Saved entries
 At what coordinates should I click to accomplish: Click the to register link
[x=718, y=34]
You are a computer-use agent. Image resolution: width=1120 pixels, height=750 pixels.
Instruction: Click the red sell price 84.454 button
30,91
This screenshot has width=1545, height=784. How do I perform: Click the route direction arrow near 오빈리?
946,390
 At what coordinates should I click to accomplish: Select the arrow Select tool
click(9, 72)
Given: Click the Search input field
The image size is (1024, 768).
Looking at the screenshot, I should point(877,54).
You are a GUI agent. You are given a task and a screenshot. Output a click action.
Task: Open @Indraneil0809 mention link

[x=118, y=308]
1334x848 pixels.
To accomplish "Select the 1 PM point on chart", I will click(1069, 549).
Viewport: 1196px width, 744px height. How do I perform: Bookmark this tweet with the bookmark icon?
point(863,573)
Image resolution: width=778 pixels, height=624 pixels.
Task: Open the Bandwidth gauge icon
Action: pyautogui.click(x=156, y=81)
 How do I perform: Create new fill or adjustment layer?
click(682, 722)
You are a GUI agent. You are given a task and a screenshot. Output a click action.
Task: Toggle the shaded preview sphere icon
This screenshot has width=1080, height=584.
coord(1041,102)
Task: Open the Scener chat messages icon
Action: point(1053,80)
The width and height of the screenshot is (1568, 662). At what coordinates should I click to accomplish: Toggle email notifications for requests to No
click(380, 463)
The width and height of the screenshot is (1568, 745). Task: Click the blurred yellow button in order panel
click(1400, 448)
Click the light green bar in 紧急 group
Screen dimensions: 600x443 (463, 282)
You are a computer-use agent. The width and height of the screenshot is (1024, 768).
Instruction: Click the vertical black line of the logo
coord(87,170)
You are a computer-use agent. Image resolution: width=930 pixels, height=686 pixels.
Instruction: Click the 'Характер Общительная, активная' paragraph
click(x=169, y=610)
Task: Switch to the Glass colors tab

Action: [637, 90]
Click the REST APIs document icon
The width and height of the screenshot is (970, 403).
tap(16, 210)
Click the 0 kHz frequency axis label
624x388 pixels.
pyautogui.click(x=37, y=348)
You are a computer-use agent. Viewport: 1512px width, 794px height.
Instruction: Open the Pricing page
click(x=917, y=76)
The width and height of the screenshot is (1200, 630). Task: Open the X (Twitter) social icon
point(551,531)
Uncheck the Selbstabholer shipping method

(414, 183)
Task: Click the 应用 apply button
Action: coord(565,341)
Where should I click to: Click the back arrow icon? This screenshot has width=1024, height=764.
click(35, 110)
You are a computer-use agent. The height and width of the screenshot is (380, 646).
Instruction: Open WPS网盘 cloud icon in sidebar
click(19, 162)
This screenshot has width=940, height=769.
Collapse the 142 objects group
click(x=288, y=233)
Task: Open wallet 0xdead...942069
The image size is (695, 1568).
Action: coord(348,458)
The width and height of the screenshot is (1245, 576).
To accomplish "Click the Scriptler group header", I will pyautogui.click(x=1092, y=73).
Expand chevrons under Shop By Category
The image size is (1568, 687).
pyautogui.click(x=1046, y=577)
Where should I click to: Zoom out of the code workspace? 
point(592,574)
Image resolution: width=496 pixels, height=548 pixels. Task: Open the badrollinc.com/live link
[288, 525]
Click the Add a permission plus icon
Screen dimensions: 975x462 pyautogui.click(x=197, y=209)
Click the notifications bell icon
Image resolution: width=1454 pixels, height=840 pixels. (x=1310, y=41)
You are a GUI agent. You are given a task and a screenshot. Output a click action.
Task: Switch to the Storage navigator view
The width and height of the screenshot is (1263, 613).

» **TASK STATEMENT**:
Reproduce the records exactly as they appear.

» **WRITTEN SOLUTION**:
 At what coordinates should I click to accomplish: Click the to register link
[x=718, y=34]
You are a computer-use agent. Image resolution: width=1120 pixels, height=750 pixels.
Instruction: Click the red sell price 84.454 button
30,91
This screenshot has width=1545, height=784. How do I perform: Click the route direction arrow near 오빈리?
946,390
 At what coordinates should I click to accomplish: Select the arrow Select tool
click(9, 72)
Given: Click the Search input field
The image size is (1024, 768).
Looking at the screenshot, I should point(877,54).
You are a GUI agent. You are given a task and a screenshot. Output a click action.
Task: Open @Indraneil0809 mention link

[x=118, y=308]
1334x848 pixels.
To accomplish "Select the 1 PM point on chart", I will click(1069, 549).
Viewport: 1196px width, 744px height. How do I perform: Bookmark this tweet with the bookmark icon?
point(863,573)
Image resolution: width=778 pixels, height=624 pixels.
Task: Open the Bandwidth gauge icon
Action: pyautogui.click(x=156, y=81)
 How do I perform: Create new fill or adjustment layer?
click(682, 722)
You are a GUI agent. You are given a task and a screenshot. Output a click action.
Task: Toggle the shaded preview sphere icon
This screenshot has width=1080, height=584.
coord(1041,102)
Task: Open the Scener chat messages icon
Action: point(1053,80)
The width and height of the screenshot is (1568, 662). At what coordinates should I click to accomplish: Toggle email notifications for requests to No
click(380, 463)
The width and height of the screenshot is (1568, 745). Task: Click the blurred yellow button in order panel
click(1400, 448)
Click the light green bar in 紧急 group
Screen dimensions: 600x443 (463, 282)
You are a computer-use agent. The width and height of the screenshot is (1024, 768).
Instruction: Click the vertical black line of the logo
coord(87,170)
You are a computer-use agent. Image resolution: width=930 pixels, height=686 pixels.
Instruction: Click the 'Характер Общительная, активная' paragraph
click(x=169, y=610)
Task: Switch to the Glass colors tab

Action: [637, 90]
Click the REST APIs document icon
The width and height of the screenshot is (970, 403).
tap(16, 210)
Click the 0 kHz frequency axis label
624x388 pixels.
pyautogui.click(x=37, y=348)
You are a computer-use agent. Viewport: 1512px width, 794px height.
Instruction: Open the Pricing page
click(x=917, y=76)
The width and height of the screenshot is (1200, 630). Task: Open the X (Twitter) social icon
point(551,531)
Uncheck the Selbstabholer shipping method

(414, 183)
Task: Click the 应用 apply button
Action: coord(565,341)
Where should I click to: Click the back arrow icon? This screenshot has width=1024, height=764.
click(35, 110)
You are a computer-use agent. The height and width of the screenshot is (380, 646).
Instruction: Open WPS网盘 cloud icon in sidebar
click(19, 162)
This screenshot has width=940, height=769.
Collapse the 142 objects group
click(x=288, y=233)
Task: Open wallet 0xdead...942069
The image size is (695, 1568).
Action: coord(348,458)
The width and height of the screenshot is (1245, 576).
To accomplish "Click the Scriptler group header", I will pyautogui.click(x=1092, y=73).
Expand chevrons under Shop By Category
The image size is (1568, 687).
pyautogui.click(x=1046, y=577)
Where should I click to: Zoom out of the code workspace? 
point(592,574)
Image resolution: width=496 pixels, height=548 pixels. Task: Open the badrollinc.com/live link
[288, 525]
Click the Add a permission plus icon
Screen dimensions: 975x462 pyautogui.click(x=197, y=209)
Click the notifications bell icon
Image resolution: width=1454 pixels, height=840 pixels. (x=1310, y=41)
You are a GUI agent. You are given a task and a screenshot. Output a click action.
Task: Switch to the Storage navigator view
The width and height of the screenshot is (1263, 613).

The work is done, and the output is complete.